→ TASK BRIEF
When you reach the line that contains "The image size", begin copying exactly and continue through the last line below. Do not copy pictures.

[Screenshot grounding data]
'''

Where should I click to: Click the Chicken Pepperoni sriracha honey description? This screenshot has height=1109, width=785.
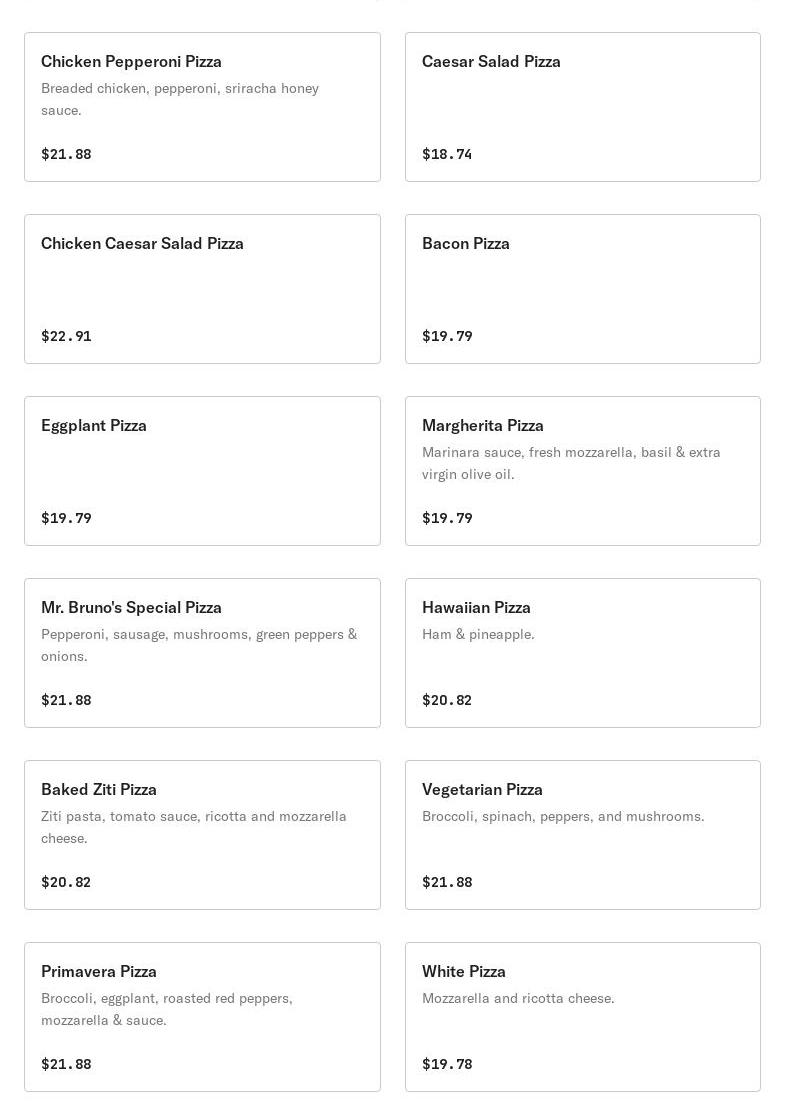click(180, 99)
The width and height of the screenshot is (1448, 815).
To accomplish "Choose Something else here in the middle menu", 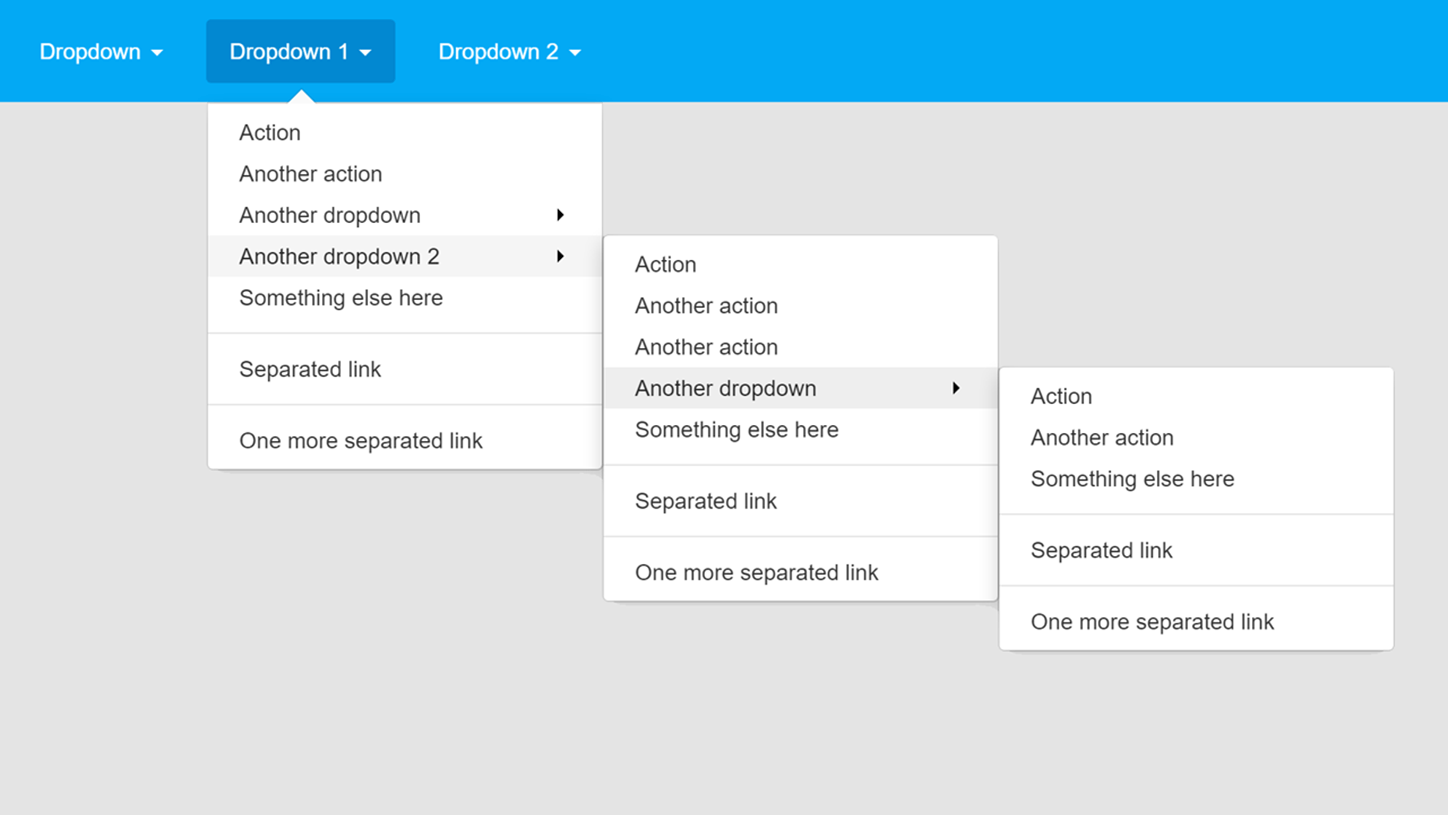I will tap(736, 430).
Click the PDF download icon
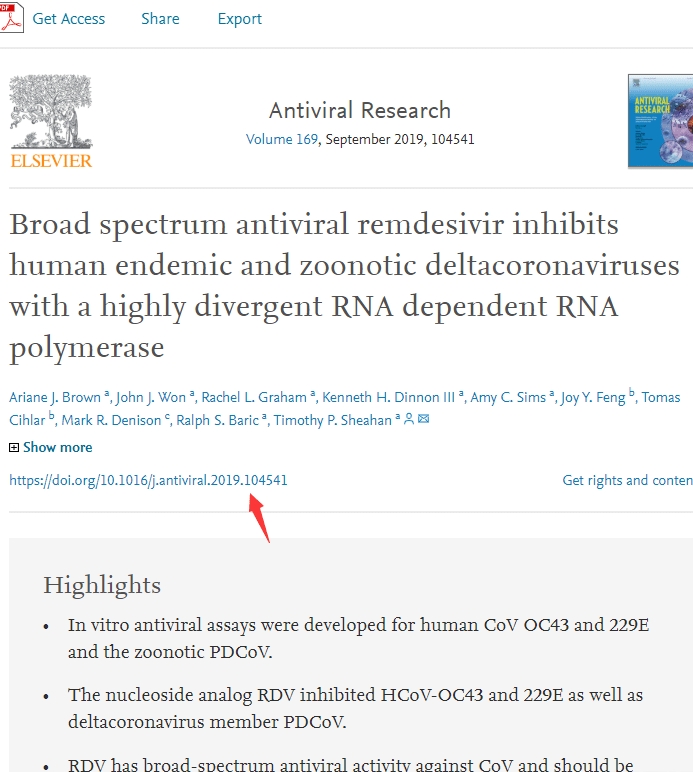The width and height of the screenshot is (693, 772). point(11,18)
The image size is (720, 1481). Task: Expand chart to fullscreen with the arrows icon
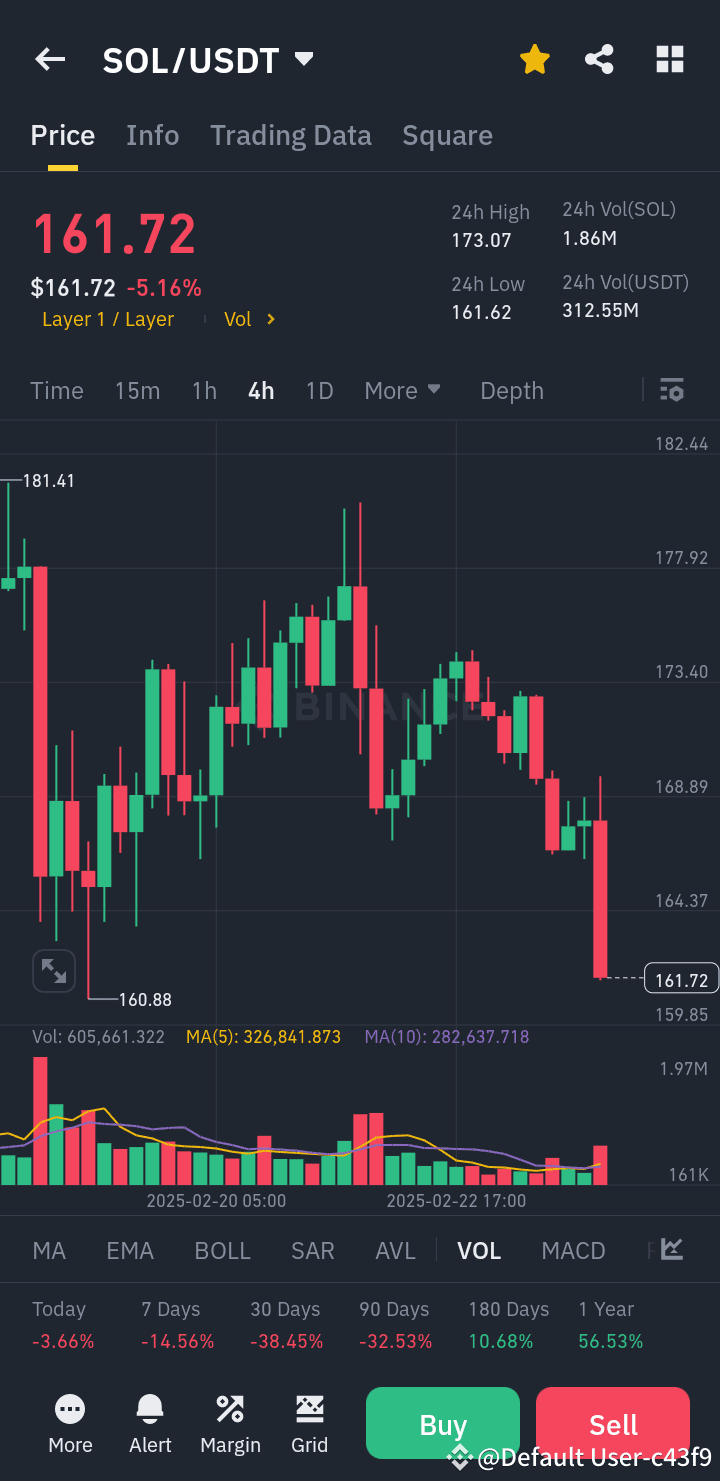click(x=53, y=970)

'''

→ THE ANSWER
The image size is (720, 1481). Task: Expand chart to fullscreen with the arrows icon
click(x=53, y=970)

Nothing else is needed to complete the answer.